Muslim Brotherhood supporters view the army as usurpers of the ballot box, which had given President Morsi a four-year mandate. They conveniently forget about Morsi’s increasingly dictatorial tendencies during his year in power and his forfeited electoral promises. Instead of creating alliances with the social forces who had been behind the January 2011 revolution, he decided to side with the army and inevitably alienated possible allies in the fight against the ‘deep state’ left over by Mubarak’s 30-year rule. Large swathes of the electorate and minorities felt marginalised, including many who had voted him into the presidential palace to prevent Mubarak-crony Ahmed Shafiq from winning the Presidency.
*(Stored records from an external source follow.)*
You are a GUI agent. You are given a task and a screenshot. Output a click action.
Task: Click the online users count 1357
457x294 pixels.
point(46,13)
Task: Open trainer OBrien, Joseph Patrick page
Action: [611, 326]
In turn, army backers view the military’s intervention as the only sensible choice to rescue a country on the brink of social and economic implosion, due to the divisive policies of a president more responsive to a secretive cabal, than to the needs of the Egyptian people. They are ready to overlook the army and security forces’ heavy-handedness when dealing with Morsi’s supporters, as exemplified by the massacre at Rabaa Al Adawiya sit-in in mid-August, the mass arrests of Muslim Brotherhood cadres and the closure of many Islamist-leaning television channels and newspapers. The demonisation campaign against the Brotherhood has reached such peaks of hysteria that it is quickly turning into dehumanisation: slogans such as Al Ikhwan Al Kherfan (‘the Sheep Brothers’) daub Cairo’s walls. The language of fighting terrorism has now been borrowed from the dictionary of US foreign policy elites to justify abuse against the organisation.
Polarisation translates into chronic instability, and Egypt will not be able to overcome the huge challenges it faces unless a serious dialogue is initiated between all concerned parties with the aim of achieving reconciliation. The events of the past weeks and months find diametrically opposing explanations in the mouths of those for and against the Muslim Brotherhood, a division that often runs contrariwise with those against and for the army. The two competing narratives are so at loggerheads that the country risks being driven down the dangerous road of constant low-intensity conflict.